=== Extracted information ===

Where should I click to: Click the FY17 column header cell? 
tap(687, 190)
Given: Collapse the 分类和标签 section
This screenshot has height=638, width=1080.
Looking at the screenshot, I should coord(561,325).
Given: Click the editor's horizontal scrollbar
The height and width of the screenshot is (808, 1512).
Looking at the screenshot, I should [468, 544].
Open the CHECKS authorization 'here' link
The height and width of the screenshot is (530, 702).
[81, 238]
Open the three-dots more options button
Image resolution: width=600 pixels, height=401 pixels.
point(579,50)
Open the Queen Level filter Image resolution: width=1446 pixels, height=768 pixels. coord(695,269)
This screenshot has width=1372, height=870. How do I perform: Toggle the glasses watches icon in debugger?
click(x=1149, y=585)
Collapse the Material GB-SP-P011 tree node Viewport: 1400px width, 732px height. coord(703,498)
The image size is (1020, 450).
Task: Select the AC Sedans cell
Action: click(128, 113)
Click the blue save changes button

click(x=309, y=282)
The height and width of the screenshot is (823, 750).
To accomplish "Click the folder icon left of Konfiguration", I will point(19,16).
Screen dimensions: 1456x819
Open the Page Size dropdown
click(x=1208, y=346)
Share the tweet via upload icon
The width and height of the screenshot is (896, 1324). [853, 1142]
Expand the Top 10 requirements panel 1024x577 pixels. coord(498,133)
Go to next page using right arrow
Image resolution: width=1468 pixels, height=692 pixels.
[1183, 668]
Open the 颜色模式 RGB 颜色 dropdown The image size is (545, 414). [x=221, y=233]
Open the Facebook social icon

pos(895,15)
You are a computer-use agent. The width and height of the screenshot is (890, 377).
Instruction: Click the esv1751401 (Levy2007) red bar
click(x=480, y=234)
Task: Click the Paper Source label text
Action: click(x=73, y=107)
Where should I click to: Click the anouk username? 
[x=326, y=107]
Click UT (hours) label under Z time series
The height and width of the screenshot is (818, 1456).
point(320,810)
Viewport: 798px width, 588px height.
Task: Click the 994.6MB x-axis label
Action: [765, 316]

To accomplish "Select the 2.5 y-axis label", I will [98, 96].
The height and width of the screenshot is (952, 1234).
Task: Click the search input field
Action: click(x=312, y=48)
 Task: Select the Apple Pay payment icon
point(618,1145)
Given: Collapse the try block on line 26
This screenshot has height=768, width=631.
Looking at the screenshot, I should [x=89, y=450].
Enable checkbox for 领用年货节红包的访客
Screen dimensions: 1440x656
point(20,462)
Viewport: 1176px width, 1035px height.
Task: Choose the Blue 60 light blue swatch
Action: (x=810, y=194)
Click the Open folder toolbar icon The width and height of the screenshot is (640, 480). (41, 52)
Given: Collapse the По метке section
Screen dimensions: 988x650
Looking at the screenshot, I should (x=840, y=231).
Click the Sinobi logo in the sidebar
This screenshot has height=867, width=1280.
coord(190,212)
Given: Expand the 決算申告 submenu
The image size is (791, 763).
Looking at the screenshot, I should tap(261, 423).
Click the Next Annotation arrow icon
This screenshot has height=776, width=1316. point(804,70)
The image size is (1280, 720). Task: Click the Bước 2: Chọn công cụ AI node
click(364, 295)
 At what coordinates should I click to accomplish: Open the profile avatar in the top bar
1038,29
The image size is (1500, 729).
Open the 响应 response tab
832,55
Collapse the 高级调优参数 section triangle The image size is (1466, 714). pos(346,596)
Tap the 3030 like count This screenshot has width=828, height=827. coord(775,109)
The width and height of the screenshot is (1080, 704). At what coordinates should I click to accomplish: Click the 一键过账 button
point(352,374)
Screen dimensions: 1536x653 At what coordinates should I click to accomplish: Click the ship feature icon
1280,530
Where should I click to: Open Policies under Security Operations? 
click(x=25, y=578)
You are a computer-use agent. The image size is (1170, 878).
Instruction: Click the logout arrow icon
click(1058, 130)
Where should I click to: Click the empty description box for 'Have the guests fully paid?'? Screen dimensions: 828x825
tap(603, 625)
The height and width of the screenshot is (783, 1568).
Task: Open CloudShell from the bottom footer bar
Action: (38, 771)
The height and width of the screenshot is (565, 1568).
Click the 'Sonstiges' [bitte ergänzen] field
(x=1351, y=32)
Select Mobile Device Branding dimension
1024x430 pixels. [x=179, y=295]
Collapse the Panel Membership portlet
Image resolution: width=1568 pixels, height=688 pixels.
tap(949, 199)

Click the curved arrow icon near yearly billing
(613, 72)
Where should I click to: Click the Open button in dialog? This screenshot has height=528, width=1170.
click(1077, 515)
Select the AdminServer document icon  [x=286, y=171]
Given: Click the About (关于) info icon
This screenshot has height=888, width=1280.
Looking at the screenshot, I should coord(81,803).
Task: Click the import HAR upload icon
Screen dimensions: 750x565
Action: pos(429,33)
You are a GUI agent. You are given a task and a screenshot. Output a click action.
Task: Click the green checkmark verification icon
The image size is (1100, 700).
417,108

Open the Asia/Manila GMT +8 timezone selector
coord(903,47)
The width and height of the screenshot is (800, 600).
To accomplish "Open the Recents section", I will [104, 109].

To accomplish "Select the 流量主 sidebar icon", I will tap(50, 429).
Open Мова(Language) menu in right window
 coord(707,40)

===

■ Task directions
If a line in the records above contains "agent", copy that line.

■ Solution to this problem
You are a computer-use agent. The width and height of the screenshot is (890, 377).
You are a computer-use agent. The image size is (1170, 878).
You are a GUI agent. You are given a task and a screenshot. Output a click action.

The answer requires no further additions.